Saturday, October 9, 2010

The Divided Heart

I was listening to this song on my "Random Musicals" playlist:

All that I ask for
Is one little corner
One private room
At the back of my heart.
--Jason Robert Brown, "Nobody Needs to Know" (from L5Y)

And the musical ends with the lead couple (the only couple. Actually they're the only cast in this two-person play) splitting up because of a myriad problems and because, ultimately, the man singing the above song cheated on his wife. This isn't me playing pot, kettle, black. This is me reminding myself and the small circle of people who read this blog: He has no use for divided hearts.

I see this all the time in Facebook. "I am Catholic. But I support the Reproductive Health Bill." Sometimes we even drop the "but" as though the two could be in any way compatible. All of this... is an attempt at cafeteria Catholicism. We pick and choose. Oh, being a Catholic's nice and all, I love our devotions to the saints and to the Blessed Virgin Mary and I love Mass songs ladidah. I love Jesus. But when it comes to those hard solid issues that the Church is so adamant about, like homosexual marriages and the use of contraceptives and the use of abortifacients--when it comes to commandments five onwards, especially the sixth and the ninth--I pick and choose.

When you're in school, you dream of a 1.0. How is that we're satisfied with the bare minimum of a 3.0--mass on Sundays and an occasional confession, maybe even some charismatic prayer meetings if our friends are going--when it comes to what should be the most important thing in our lives?

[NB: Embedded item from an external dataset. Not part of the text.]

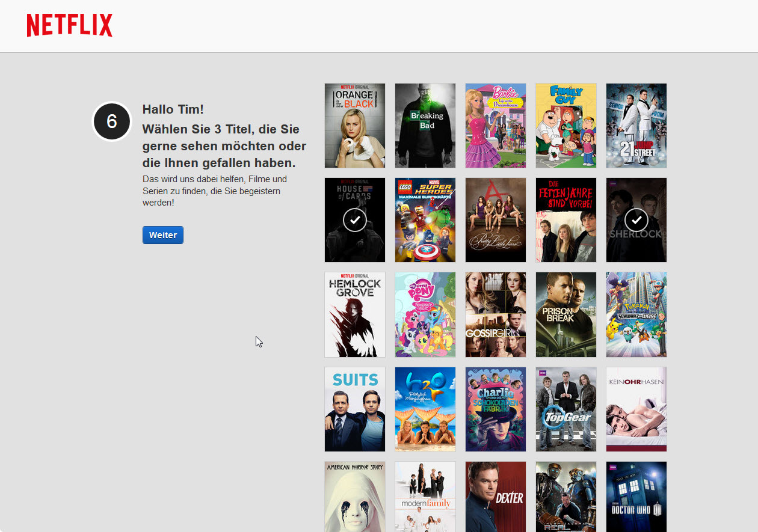Select the Orange Is the New Black poster

pos(354,125)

When you're a Catholic, there should be no BUT. Let's not put conditions on a faith that we propose to have. He said He has no use for divided hearts. You can't say you love Him if you don't love His bride the church and His clergy. They are just incompatible (and if you say this isn't true, we can talk about why). We live in a world where everyone is so cautious to say things absolutely. Moral relativism is the theme of the century. But let's call a spade a spade. Let's get past all of the politics surrounding the bill and actually read it. Read it in the light of the Constitution that we hold sacred as Filipinos. Read it in the light of true statistics. Read it in the light of comparisons to other countries (ie contraceptives have been legal and affordable in the US since the early 1900s; has the abortion rate dropped even when changes in their population have been taken into consideration?). And if you're a Catholic, read this in the light of the faith you say you have and the moral code that should follow.

If you have questions, don't just rant on facebook. Don't call people bigots when you don't have a correct understanding of what they stand for. Grant us the respect you would grant an opponent on the other side of a proper debate, and don't assume that just because we oppose the bill, we are being "blindly obedient," or we are simply ignorant, or we haven't read the bill. Because we have, because there are fewer of us and we have to be sure about what we're going to say when we're up against so many. You have things to say, I know, and you have good points. So do we. And they don't necessarily begin with "Because the Church says so."

Talk to me here. And since everyone's battle cry is respect--let's go with that. Respect. I'm trying to detach myself from my fear of being persecuted for my beliefs, because I've been there and done that and the experience wasn't pretty, but sometimes--all the time--standing up for what you believe in is necessary (and isn't that UP's long-held battle cry?). Try to detach yourself from your anticlericalism or your anger, or both. And let's talk.